Home > The Noel Stranger (The Noel Collection #2)(6)

The Noel Stranger (The Noel Collection #2)(6)
Author: Richard Paul Evans

“I’m not allowed to have my phone on while I work.”

“That makes sense.”

“I’m also not supposed to mingle with the guests. I’ve got to get back to work.”

“I’ll call you tomorrow.”

“I hope you do.”

He smiled and walked away, disappearing back into the crowd. I replenished the table. When I got back to the kitchen, Marge said, “Who was that man you were talking to?”

“No one.”

“But you gave him your phone number.”

“Yes.”

“This is the last place I’d give anyone a phone number.”
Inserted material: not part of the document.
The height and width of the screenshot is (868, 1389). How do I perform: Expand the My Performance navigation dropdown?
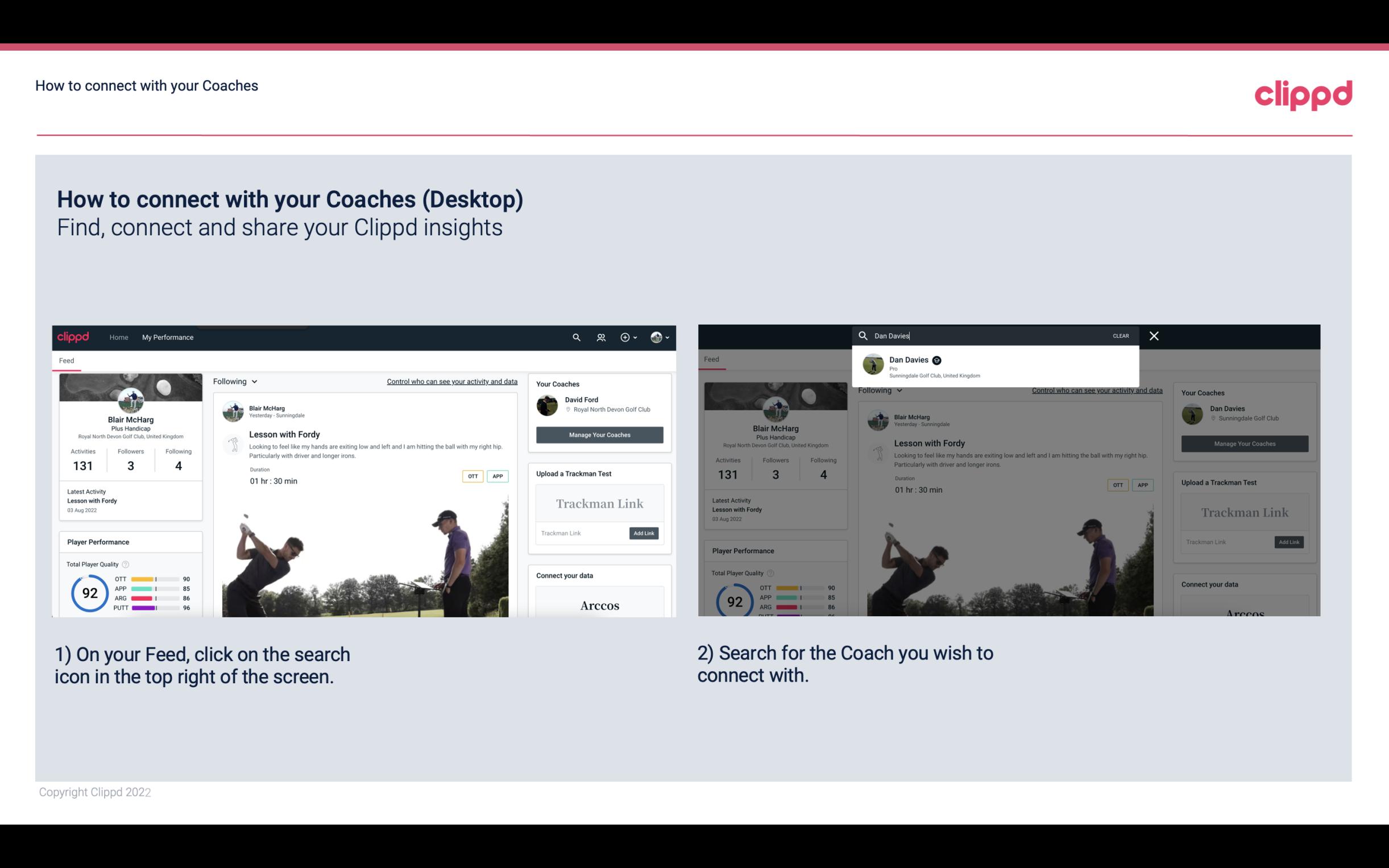(168, 337)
I should have listened to her. Clive called me early the next morning. I was still in bed. We hadn’t left the party until midnight, and I hadn’t gotten to bed until half past one.

“Hello,” I said groggily.

“Rise and shine, princess,” he said.

I rubbed my eyes. “Who is this?”

“Clive, from the party last night. May I take you to breakfast?”

“What time is it?”

“Seven.”

“I was asleep. Who calls at seven?”

“Apparently I do. I couldn’t get you off my mind.”

“I don’t know if I should be flattered or scared.”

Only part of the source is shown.